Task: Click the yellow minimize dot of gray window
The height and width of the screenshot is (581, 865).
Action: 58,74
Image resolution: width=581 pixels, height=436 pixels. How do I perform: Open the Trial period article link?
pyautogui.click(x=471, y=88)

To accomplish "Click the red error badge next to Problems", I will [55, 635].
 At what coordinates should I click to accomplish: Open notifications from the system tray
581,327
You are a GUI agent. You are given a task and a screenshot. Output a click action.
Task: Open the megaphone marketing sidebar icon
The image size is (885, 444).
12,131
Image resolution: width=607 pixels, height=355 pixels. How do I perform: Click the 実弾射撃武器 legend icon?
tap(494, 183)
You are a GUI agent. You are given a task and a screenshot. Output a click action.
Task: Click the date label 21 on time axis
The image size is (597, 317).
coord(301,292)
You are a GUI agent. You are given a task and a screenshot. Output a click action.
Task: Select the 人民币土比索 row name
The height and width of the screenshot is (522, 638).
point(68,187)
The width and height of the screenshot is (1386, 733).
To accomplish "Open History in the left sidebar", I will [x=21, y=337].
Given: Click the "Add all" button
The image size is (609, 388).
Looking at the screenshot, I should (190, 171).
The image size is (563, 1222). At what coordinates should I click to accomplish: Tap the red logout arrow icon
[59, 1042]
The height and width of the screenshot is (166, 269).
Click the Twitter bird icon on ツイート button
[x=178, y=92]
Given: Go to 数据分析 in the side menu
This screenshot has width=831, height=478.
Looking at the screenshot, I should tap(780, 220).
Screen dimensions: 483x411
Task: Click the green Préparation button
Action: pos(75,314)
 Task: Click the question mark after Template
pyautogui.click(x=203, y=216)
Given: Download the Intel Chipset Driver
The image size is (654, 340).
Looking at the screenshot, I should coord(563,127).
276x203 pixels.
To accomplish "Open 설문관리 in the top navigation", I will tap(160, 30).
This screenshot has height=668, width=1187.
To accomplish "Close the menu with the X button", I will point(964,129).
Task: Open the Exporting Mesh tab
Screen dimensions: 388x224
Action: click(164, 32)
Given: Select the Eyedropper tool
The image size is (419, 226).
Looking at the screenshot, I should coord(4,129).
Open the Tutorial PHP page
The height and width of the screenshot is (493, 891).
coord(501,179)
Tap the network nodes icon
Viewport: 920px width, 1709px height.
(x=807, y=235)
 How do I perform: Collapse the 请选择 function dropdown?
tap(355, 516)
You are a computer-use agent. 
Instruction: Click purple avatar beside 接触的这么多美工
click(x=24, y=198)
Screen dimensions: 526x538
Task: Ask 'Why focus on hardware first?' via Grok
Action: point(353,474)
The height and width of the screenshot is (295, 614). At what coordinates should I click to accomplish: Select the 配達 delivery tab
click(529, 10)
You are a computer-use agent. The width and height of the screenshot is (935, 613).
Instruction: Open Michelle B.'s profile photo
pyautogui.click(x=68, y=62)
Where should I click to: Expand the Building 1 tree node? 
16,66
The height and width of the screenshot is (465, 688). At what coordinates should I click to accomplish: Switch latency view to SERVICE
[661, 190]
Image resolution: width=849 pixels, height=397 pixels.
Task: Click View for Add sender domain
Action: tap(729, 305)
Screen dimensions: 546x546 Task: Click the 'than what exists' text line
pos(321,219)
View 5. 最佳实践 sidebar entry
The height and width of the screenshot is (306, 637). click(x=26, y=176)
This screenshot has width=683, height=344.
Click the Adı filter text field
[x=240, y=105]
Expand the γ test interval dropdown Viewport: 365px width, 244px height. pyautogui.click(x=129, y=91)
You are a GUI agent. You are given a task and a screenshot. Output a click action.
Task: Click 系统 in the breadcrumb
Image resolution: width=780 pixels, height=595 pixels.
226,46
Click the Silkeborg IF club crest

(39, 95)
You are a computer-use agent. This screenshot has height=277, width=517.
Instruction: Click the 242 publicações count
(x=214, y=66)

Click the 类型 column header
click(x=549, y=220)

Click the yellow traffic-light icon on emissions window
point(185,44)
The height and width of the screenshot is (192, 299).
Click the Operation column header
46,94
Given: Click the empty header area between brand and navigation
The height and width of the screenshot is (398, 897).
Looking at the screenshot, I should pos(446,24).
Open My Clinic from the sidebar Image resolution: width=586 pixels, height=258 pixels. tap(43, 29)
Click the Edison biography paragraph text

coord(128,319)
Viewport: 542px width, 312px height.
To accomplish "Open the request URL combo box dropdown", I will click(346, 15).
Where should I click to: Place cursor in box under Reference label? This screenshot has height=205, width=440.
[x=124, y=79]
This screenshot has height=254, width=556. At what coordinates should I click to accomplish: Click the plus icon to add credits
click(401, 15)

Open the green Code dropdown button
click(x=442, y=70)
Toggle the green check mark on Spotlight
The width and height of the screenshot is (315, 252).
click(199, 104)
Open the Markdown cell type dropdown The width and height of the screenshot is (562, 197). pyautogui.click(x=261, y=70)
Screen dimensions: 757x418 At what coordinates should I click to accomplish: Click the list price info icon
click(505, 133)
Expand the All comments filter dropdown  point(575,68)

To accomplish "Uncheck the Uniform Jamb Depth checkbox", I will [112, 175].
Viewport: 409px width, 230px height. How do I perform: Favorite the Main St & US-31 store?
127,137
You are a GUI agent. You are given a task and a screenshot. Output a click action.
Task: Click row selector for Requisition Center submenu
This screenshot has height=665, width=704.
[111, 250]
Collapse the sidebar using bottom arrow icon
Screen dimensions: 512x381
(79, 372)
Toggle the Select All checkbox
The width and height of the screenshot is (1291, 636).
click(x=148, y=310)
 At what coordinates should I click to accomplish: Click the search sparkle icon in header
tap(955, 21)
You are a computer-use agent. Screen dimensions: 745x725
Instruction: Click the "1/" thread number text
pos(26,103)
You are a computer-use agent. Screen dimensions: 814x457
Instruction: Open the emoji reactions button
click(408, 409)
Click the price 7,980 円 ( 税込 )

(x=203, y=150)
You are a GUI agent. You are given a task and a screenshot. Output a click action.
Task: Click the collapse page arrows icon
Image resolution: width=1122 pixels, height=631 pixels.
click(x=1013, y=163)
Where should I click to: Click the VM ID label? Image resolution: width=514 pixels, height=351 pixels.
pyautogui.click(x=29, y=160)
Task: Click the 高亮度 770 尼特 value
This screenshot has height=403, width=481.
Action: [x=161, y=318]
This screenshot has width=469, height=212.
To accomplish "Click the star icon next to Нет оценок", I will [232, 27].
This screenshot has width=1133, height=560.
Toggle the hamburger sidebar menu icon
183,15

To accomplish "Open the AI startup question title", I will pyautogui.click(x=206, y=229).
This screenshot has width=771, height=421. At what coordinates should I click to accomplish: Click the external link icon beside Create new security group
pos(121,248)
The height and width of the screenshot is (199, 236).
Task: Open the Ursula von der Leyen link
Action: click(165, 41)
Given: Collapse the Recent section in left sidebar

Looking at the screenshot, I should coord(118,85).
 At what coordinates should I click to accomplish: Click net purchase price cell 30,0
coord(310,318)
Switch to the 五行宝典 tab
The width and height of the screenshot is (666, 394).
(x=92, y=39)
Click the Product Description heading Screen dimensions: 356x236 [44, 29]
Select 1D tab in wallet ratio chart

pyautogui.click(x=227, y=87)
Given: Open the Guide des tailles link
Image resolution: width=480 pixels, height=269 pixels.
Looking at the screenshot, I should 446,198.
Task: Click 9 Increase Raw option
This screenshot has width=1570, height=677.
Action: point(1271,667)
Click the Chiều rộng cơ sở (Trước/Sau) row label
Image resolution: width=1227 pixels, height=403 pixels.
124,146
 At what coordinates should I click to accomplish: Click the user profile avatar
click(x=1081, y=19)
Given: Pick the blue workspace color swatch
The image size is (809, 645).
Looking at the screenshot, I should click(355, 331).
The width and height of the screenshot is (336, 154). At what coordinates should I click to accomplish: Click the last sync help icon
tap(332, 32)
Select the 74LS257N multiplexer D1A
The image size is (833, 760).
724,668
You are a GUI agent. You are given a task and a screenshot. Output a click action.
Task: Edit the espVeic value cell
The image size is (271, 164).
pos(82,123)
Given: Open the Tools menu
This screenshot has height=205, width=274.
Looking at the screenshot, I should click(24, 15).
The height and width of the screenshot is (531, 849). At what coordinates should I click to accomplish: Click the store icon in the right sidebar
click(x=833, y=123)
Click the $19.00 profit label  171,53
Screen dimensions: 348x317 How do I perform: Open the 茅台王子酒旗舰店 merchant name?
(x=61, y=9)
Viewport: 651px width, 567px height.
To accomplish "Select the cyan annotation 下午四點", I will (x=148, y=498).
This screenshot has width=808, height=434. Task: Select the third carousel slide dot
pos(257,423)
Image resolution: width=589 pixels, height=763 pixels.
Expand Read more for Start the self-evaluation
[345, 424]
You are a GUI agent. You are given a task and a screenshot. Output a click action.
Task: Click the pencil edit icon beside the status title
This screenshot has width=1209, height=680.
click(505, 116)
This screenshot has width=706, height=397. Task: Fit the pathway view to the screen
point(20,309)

┄┄┄┄┄┄┄┄┄┄┄┄┄┄┄┄┄┄┄┄

**TASK REQUIREMENTS:** Whenever the string "checkbox" shows up on a line of the listing, copy that line.

**PROBLEM SOLUTION:**
To accomplish "Uncheck the Uniform Jamb Depth checkbox", I will [112, 175].
Toggle the Select All checkbox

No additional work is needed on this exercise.